Radio with the longest distance

I am super uneducated on radios. We have a large farm in eastern Tennessee and are in need of radios that will reach well within 100 mile range. If this is not possible, then what would my radio friends suggest?
I am grateful for the feedback.

Brett
WG Farms

100 miles is going to be difficult/impossible unless you have direct line of sight, and even then that is quite a distance. For that kind of range you’re going to have to look at repeater systems.

To answer your question about “which radio”: It’s not a matter of which radio, but how much power. All radios at the same power will transmit the same distance. It is more a matter of power and path obstructions (trees, houses, hills, mountains, etc.).

While I see what you’re suggesting, it is NOT transmit power that makes a difference of huge scale on a wide area system, it’s receiver performance. Pick an antenna, any antenna - there is no point transmitting more power than the antenna can provide to a receiver. Every system has an optimum balance of receiver sensitivity to transmitter power. In a static system, then it’s not too bad to manage, but the practical issue is that if one end moves, we can go from fully quietening signals, as in, no hiss or noise, to zero, in just a few steps. You can up the output power and still be unheard the other end - so it’s always a balance between practical power and pointless power.

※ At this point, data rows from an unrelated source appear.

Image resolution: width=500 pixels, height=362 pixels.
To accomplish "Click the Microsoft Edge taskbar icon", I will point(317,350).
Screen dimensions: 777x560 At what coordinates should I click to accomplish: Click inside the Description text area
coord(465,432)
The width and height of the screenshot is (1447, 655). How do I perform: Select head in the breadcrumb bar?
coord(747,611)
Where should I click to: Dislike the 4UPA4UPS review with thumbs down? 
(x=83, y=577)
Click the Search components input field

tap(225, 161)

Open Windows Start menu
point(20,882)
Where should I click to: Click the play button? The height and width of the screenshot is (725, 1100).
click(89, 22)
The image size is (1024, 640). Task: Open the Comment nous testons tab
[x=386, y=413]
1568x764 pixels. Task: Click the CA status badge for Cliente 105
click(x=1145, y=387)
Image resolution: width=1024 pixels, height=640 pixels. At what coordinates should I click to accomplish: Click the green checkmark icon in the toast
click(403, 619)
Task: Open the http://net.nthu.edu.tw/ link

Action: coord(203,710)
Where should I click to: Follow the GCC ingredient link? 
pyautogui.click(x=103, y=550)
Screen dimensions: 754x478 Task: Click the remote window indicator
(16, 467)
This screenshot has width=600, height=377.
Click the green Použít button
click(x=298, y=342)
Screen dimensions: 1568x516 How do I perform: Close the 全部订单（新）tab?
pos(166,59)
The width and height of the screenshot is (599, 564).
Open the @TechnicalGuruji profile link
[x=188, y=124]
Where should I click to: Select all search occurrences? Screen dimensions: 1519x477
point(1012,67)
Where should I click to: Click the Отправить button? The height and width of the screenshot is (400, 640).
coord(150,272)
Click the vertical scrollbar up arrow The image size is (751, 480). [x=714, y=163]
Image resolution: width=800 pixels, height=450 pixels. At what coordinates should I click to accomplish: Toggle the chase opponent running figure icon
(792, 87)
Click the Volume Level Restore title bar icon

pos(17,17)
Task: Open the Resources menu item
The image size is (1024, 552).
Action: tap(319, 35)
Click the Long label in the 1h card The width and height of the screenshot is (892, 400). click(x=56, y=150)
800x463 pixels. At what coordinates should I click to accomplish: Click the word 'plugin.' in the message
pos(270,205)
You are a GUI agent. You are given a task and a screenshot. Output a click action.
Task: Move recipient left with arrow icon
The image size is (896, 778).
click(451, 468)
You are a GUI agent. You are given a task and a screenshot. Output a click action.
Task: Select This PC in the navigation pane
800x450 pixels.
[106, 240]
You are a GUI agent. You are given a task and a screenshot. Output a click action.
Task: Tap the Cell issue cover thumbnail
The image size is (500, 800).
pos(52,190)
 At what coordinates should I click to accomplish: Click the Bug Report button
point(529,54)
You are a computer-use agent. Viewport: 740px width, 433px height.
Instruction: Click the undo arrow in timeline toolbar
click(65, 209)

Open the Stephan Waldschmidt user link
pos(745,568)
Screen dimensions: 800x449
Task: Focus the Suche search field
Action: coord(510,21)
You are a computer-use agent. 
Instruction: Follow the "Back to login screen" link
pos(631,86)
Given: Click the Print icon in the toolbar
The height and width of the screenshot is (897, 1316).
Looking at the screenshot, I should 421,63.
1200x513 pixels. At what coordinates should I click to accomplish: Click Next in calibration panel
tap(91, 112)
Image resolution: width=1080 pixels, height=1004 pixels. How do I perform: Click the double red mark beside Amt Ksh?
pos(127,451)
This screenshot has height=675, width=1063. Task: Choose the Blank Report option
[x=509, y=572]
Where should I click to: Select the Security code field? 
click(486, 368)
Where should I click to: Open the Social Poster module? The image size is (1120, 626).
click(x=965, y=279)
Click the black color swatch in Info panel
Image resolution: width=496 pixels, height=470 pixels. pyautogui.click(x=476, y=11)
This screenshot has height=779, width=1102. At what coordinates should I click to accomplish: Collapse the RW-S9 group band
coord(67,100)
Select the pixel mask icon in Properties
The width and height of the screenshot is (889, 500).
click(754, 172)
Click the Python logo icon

With 100 miles as a target - then depending on geography/topography, the range from any location is limited. I’m a Brit so don’t know if your State is flat grassland, or mountainous. Makes a difference. Can I assume it’s pretty flat farmland? To make cellular phones work, they have multiple cells that overlap and calls get passed from cell to cell as signal strength dies off with distance. Large area systems for two way radio work in a similar fashion. Each area has a mast/tower antennas and repeaters. Normally they’d be telephone/internet connected, but I suspect your’s would be in a field or similar? You’d need power from a big sollar-battery system, but also beams or even dishes to connect each site - or a subscription to Mr Musk at each one. If I assume your 100 mile distance is a circle around the central point, then your ‘cells’ could be 25 miles radius, or perhaps 50 miles, if it sits on a single hill above flatland? You can then see how many cells you’d need to fill the 100 mile circle - and that’s quite a few! If it’s radio links to join them this means 2 repeaters at each site, and more to complete some of the links. That’s around 1 to 3 grand per repeater, plus towers, feeder cable, buildings, power systems and antennas. It could be cheaper to buy a few satellite phones, and much, much simpler - plus, not maintenance or staff time to keep it going. There is a system of HF radios that could possibly do the job - I know they still use HF radio in Australia for long distance comms - but it is not reliable, or predictable and does require skill to use? Being a Brit - we consider 100 miles a long way - after all, nobody in England is more than 100 miles from the sea - and we’d still struggle to cover a circle 100 mile across reliably. Here, the licence would be VERY expensive, the costs of radio sites and gear way too much. We luckily have pretty good cell coverage everywhere, but before we did, only BIG companies could afford wide area radio systems - think electricity, water, rail - those kind of users. Our Police force/Fire radios are County wide, and our Counties are rarely more than 60 miles x 60 miles and hideously expensive to run. There just isn’t anything simple and cheap that will do what you want without significant disadvantages. In the US, I doubt it would be better - probably worse if your farm is very rural and lacking towns and cities with cellular infrastructure?